CMEグループは、規制審査を条件として、規制対象の暗号通貨先物およびオプション市場の24時間取引を5月29日から開始した。これにより、ビットコインとイーサのデリバティブが週末や祝日を含めてほぼ休みなく取引されるようになり、毎日2分間の停止と土曜日の2時間のメンテナンス時間を除き、年中無休となる。

記録的な出来高が移行を促進

このタイミングは偶然ではない。CMEグループは2025年に、仮想通貨先物・オプションの想定元本額で3兆ドルの出来高を報告しており、そのペースは今年に入ってさらに加速している。2026年5月までの年初来の1日平均取引高は40万7200契約に達し、前年同期比で46%増加した。平均建玉残高は33万5400契約で7%増加している。同取引所は、非停止スケジュールにより、現物市場が活発な時間帯でも先物取引が閉鎖されているためにヘッジやポジション調整が必要な機関投資家をより多く引き付けられると見込んでいる。

ほぼ常に埋まるギャップパターン

最も直接的な影響は、いわゆるCMEギャップの終焉だ。長年にわたり、ビットコインの週末の現物価格変動は、月曜の朝に取引が再開された際にCMEの先物チャート上に空白部分(ギャップ)を生み出してきた。トレーダーたちはこれを執拗に追跡してきた。ある調査では、80件のギャップのうち79件(98.75%)が最終的に埋まったとされているが、より広範な研究では穴埋め率は70~80%程度とされている。24時間取引により、これらのギャップは消滅する。市場は一括ではなくリアルタイムで価格を再調整する。

トレーダーが知っておくべき新スケジュール

市場はほぼ連続して稼働するが、毎日午後4時から4時2分(中部時間)の2分間の停止(決済・システム点検のため)と、土曜日の午前2時から4時(中部時間)の2時間のメンテナンス時間がある。これはほとんどの現物暗号通貨取引所のダウンタイムとほぼ同じであり、週末のボラティリティに対して先物取引が閉鎖されているという状況にはならない。記事執筆時点でビットコインは7万2844ドルで取引されていた。

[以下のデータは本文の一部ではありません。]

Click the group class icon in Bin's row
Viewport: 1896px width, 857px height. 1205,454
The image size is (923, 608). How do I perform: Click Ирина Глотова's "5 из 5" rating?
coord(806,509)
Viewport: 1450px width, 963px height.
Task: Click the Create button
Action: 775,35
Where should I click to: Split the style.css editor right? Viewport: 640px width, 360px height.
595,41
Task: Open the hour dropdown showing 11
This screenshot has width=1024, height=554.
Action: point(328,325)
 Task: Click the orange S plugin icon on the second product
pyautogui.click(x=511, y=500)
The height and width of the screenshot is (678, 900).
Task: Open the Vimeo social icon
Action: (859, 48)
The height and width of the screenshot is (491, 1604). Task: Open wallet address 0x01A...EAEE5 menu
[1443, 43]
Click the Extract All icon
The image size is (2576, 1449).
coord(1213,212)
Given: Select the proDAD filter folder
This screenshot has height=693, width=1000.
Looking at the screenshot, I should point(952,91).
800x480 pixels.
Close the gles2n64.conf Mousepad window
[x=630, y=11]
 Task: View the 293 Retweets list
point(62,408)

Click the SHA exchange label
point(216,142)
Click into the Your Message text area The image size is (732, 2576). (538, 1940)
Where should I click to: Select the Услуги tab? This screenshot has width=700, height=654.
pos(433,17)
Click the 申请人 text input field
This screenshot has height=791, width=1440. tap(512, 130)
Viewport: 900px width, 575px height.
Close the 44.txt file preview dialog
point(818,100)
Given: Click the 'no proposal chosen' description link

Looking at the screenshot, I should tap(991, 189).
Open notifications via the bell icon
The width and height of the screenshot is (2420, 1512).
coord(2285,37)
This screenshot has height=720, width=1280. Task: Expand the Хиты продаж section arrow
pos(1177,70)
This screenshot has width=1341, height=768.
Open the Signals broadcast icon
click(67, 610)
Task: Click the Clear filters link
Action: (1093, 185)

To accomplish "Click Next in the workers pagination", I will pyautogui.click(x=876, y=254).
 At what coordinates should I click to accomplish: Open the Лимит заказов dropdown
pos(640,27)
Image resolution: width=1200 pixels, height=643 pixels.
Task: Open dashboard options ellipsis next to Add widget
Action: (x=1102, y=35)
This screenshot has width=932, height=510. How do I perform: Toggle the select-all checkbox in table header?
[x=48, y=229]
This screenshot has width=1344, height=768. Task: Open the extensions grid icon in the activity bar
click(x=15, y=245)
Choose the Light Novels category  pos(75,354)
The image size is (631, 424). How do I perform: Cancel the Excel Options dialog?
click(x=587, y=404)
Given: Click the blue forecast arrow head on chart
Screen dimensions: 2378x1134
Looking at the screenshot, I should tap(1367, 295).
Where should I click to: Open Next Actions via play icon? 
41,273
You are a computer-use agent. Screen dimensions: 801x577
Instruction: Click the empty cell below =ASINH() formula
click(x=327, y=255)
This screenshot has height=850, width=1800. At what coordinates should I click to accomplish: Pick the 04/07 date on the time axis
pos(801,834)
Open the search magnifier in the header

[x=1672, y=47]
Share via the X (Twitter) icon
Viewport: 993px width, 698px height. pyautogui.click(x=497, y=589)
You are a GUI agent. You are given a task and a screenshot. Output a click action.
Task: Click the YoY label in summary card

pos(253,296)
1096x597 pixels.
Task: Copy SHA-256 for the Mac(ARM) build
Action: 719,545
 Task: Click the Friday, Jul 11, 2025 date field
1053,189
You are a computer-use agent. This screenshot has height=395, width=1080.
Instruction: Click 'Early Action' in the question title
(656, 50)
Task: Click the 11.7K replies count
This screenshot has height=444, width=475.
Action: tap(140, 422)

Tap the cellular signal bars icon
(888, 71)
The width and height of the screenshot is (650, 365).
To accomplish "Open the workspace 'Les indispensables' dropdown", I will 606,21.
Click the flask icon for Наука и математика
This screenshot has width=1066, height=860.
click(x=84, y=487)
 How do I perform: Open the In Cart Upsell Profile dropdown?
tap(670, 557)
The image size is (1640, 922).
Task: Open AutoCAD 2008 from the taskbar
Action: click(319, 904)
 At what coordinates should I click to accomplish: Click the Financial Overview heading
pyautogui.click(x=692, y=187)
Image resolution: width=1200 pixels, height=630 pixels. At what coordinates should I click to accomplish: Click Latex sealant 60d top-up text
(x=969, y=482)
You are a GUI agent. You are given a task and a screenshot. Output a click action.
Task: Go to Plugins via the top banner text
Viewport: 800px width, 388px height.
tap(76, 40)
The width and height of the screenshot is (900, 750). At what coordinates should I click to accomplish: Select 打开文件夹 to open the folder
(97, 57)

この変更は依然として規制当局の承認が必要である。CMEグループはどの機関が審査しているかを明らかにしていないが、商品先物取引委員会(CFTC)は既に同社の既存の暗号デリバティブを監督している。承認されれば、機関投資家向け暗号通貨エクスポージャーの米国における主要な会場としてのCMEの地位が確固たるものとなる。現時点では、審査プロセスが進む間、市場は新しいルールの下で稼働している。